Economics: Personal savings appear to be rising and employment growth is keeping the housing market buoyant
The recent publication of Irish employment data throws some light on an otherwise puzzling development in the housing market, but raises other questions, notably in relation to consumer spending. The latter has picked up sharply in 2005, but the surge in job creation recorded by the latest figures implies that spending in the high street is seriously lagging behind the growth of household income. Popular imagination has it that Irish consumers live beyond their means, buoyed by credit cards in an ocean of debt, but the reality is that personal savings appear to be rising and people are not spending recklessly, at least in the aggregate.

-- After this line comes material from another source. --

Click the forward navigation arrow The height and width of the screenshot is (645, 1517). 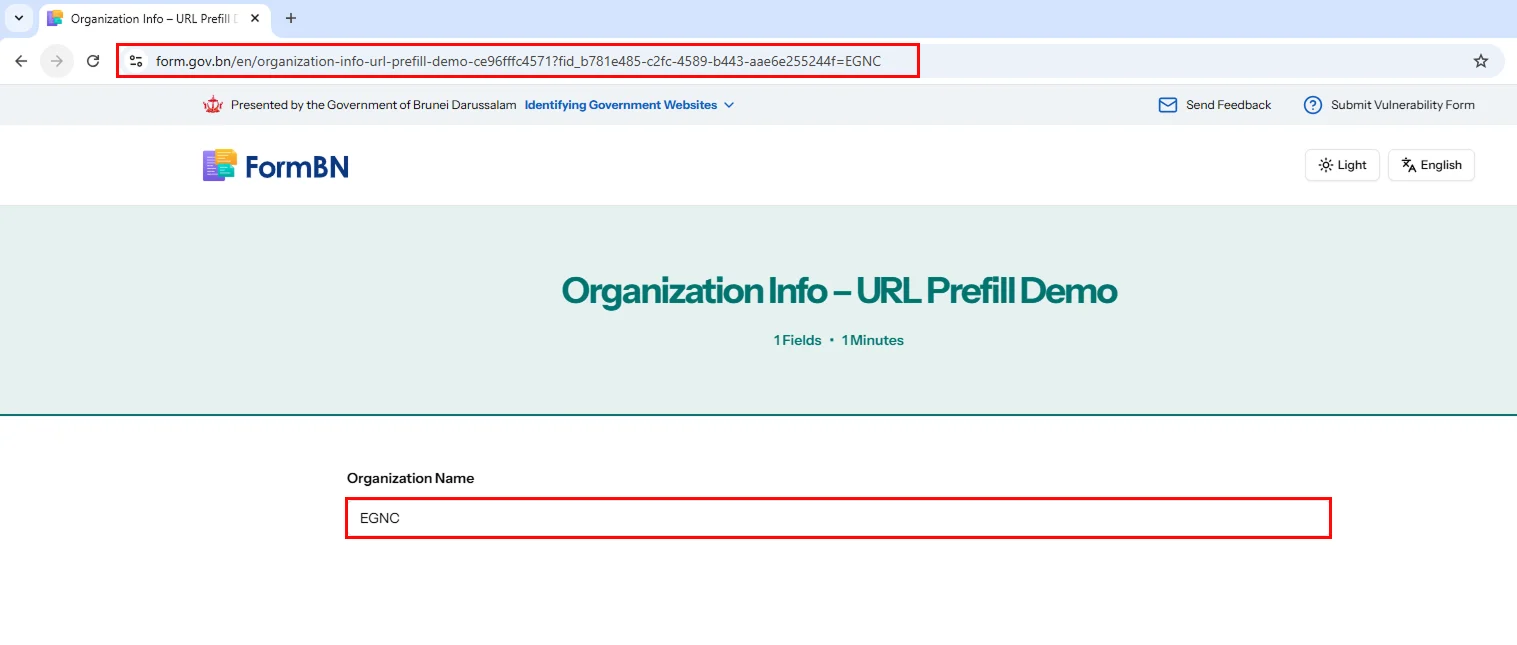57,61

Annual employment growth in the economy picked up momentum in 2004, a pattern maintained in the first quarter of this year, with 72,000 new jobs created. Most, if not all, forecasters had envisaged some deceleration in the pace of job gains, so the second quarter figure came as a real surprise - employment rose by 93,000, equivalent to a 5.1 per cent increase in the total numbers at work. This percentage gain is similar to that achieved in the best years of the Celtic Tiger period and is in some ways more impressive, in that the 1990s included a sustained rise in manufacturing jobs, whereas the 2005 figure saw job losses in that sector.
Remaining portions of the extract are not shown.